Também é habitual e fica sempre bem na comunicação social aparecerem umas reportagens com certo ar de exotismo e preocupação etnográfica realizadas em algumas das nossas aldeias que ainda se mantêm abertas (até quando?) em que meia dúzia de resistentes parecem brincar com qualquer coisa a que eventualmente por embaraço ou mesmo por tradição nem chamam Carnaval, dizem Entrudo, é mais nosso.

Dito isto também sei e é bom que assim seja que por estes dias muita gente estará imbuída do es+ítrito do Carnava, seja lá isso o que for. Que se divirtam.

Acabo por ficar triste com o Carnaval. E sinto-me mais triste porque muito deste Carnaval espelha, de facto, a nossa tristeza embora gostemos de nos considerar um povo alegre.

Bom. Depois começamos a pensar na Páscoa.

segunda-feira, 20 de fevereiro de 2023

O PRETÉRITO, O PRESENTE E O FUTURO

 Os dias do Carnaval trouxeram os netos para o Monte. A lida hoje começou cedo, andamos na limpeza das oliveiras com a ajuda valiosa do Valter e do Diogo. Para o mais velho, eu, fica o trabalho de “esgalhar” os ramos cortados para aproveitar a rama para triturar para compostagem.  As oliveiras têm um conjunto de características extraordinárias para além da beleza, dão as azeitonas e, naturalmente, o azeite, dão a lenha que aquece quando se queima e quando se corta e dão a rama que vai enriquecer a terra depois de triturada e decomposta.
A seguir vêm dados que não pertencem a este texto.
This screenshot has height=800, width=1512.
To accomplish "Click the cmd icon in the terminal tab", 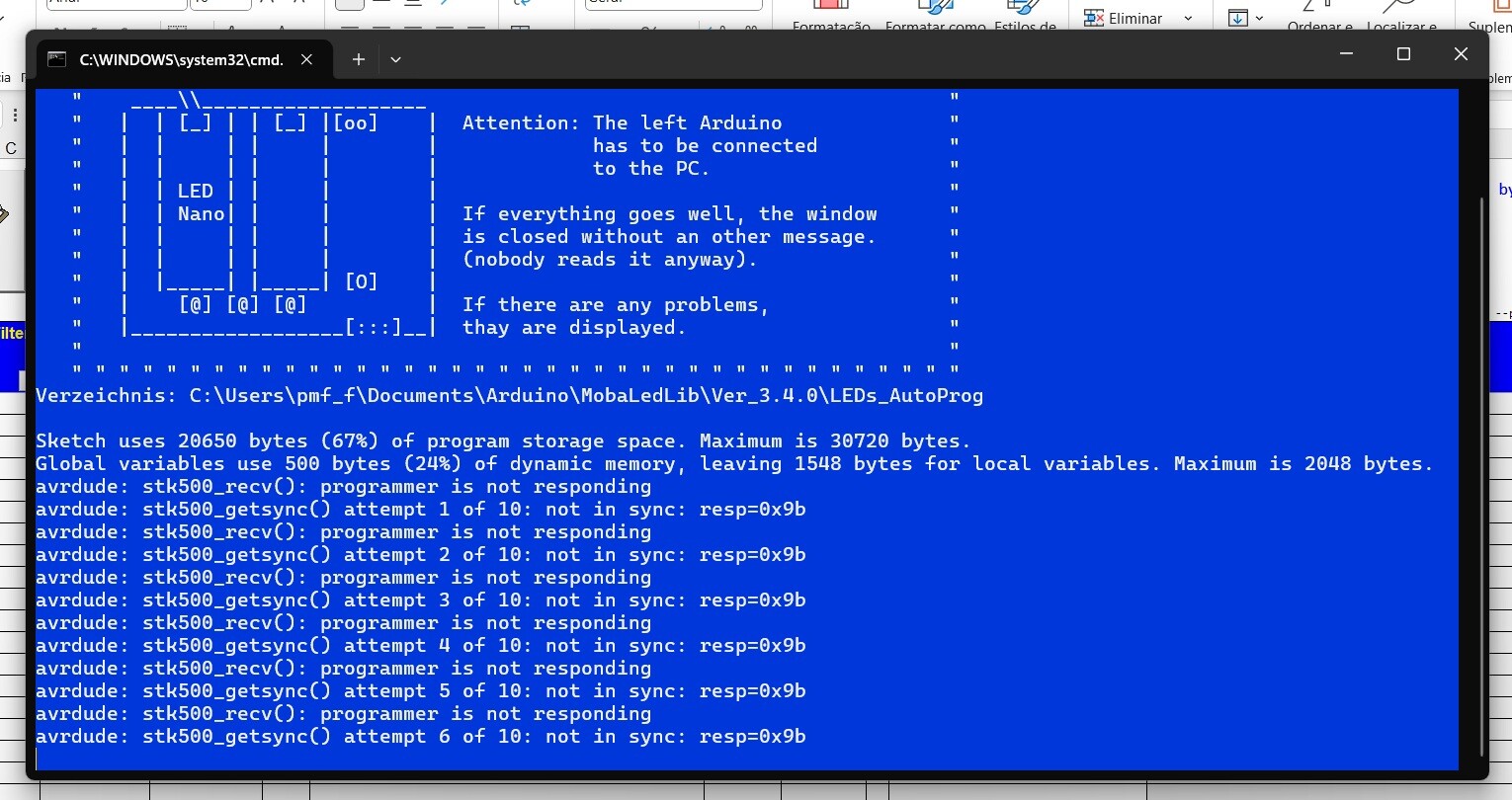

À medida que separo a rama mais fina o Simão e o Tomás carregam-na para o moitão onde aguarda pela trituradora.

Felizmente são vontadeiros e ajudam. Às tantas, oiço o Simão dizer para o Tomás qualquer coisa como, “isso é o pretérito” ao que o Tomás responde não saber o que é isso.
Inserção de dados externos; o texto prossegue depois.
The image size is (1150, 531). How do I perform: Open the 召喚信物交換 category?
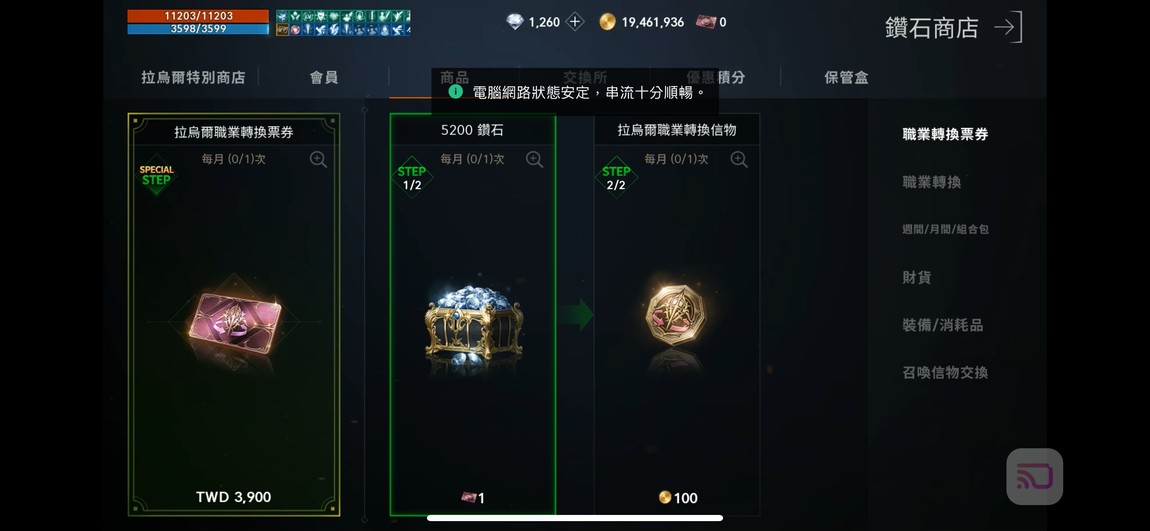pyautogui.click(x=945, y=373)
O Simão com a sua enorme experiência de 4º ano explica que são os tempos dos verbos e que ele vai aprender no 3º ano, pretérito é o que já passou e também há o presente e o futuro.

O Tomás, ainda no 1º ano e pouco convencido, deve ter achado demais e pergunta se vai aprender tudo ao mesmo tempo.

Sim, vais aprender o presente e o futuro ao mesmo tempo.

Acho que nem o Simão sabe quanto isto pode ser assim. O futuro destes miúdos, de todos os miúdos constrói-se no presente mesmo que eles não se dêem conta. Mais grave é muita gente mais crescida e com mais responsabilidade não entender que assim é.

É por isso que este presente ainda se torna mais preocupante e dele é preciso cuidar.

Bom, mas isto não é conversa para os dias de Carnaval.

E são assim os dias mágicos da avozice, estes no Alentejo.